Python from absolute zero. Learning to work with strings, files, and the Internet

One day, Crocodile Gena and Cheburashka were asked to write an essay on the topic ’How I spent my summer.’ The problem was that the friends drank beer all summer. Gena, who can’t lie, wrote it that way, so Cheburashka had to replace some words. And since Cheburashka was a Python coder, he did this using a string function. In this article, I’ll show you how to keep up with Cheburashka and learn how to work with strings, files, and make requests to websites in Python.

From the editors

Recently, we conducted a survey among our readers and found that many of them would like to learn Python, and start from scratch. As an experiment, we published the article Python from Absolute Zero. Learn to code without boring books», where they talked about the basics of Python: variables, conditions, loops and lists. The feedback was positive, and we decided to continue introducing readers to Python in our signature fun style.

This article, like the previous one, is available without a paid subscription, so feel free to share these links with your friends who dream of learning Python!

Let’s start with the strings. To solve the problem that the friends faced, Cheburashka used the replace() function, which replaces one substring in a string with another.

First, he declared a variable s and placed there the string that Gena sent him.

s = 'We drank beer all summer.
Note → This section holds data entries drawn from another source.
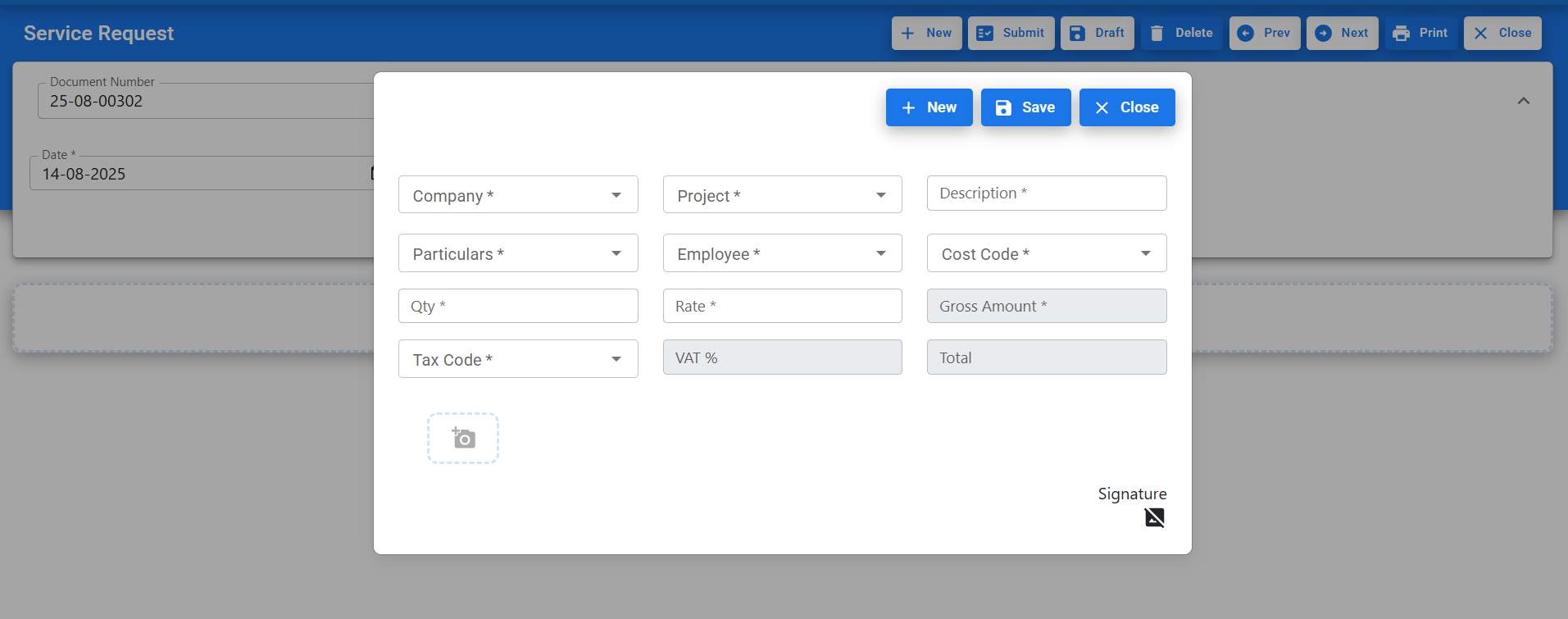Click the Rate input field
The height and width of the screenshot is (619, 1568).
(x=782, y=306)
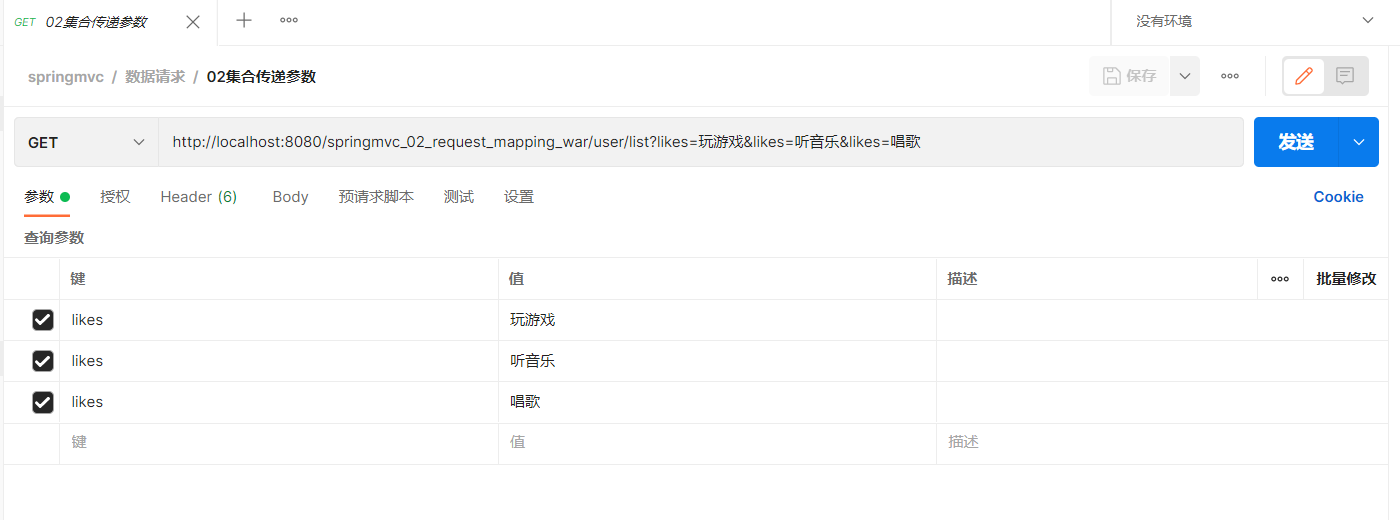1400x520 pixels.
Task: Switch to the Body tab
Action: click(290, 197)
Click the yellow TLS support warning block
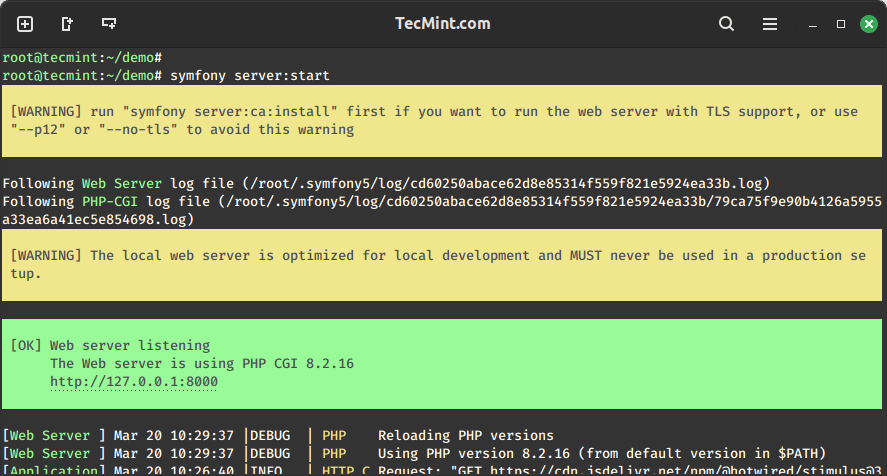The height and width of the screenshot is (476, 887). pos(442,120)
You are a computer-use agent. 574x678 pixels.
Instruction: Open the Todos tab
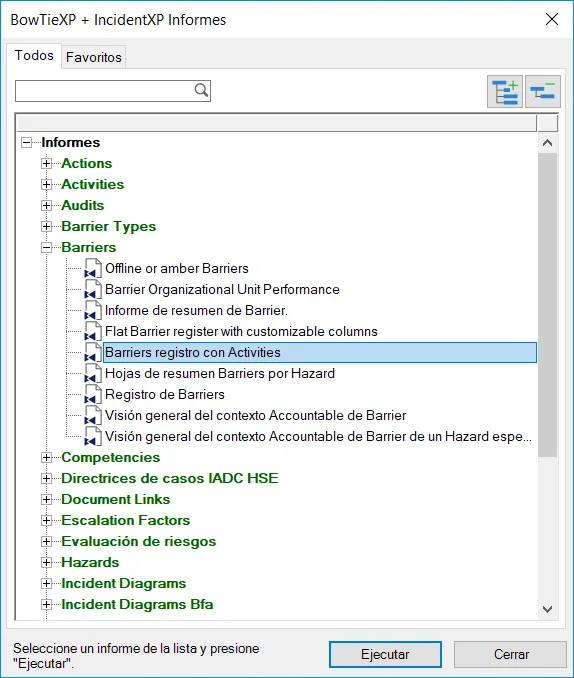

So one day I open the door and there on the threshold is Cheburashka, all drunk, drunk, and a bottle is sticking out of his pocket.'

Next, Cheburashka determined a dictionary of words that needed to be replaced.

slova = {'drank':'read', 'beer':'books', 'drunk':'well-read', 'bottle':'encyclopedia'}

And now, using the for loop, Cheburashka went through the dictionary to replace each word (key) with the corresponding value from the dictionary (slova[key]):

for key in slova:
    s = s.replace(key, slova[key])
print(s)

info

Dictionaries are much like lists, but their values are written in pairs: a key and a value. You can find out the meaning from the key. You can think of keys in lists as indices (0, 1, 2…), and in dictionaries as strings.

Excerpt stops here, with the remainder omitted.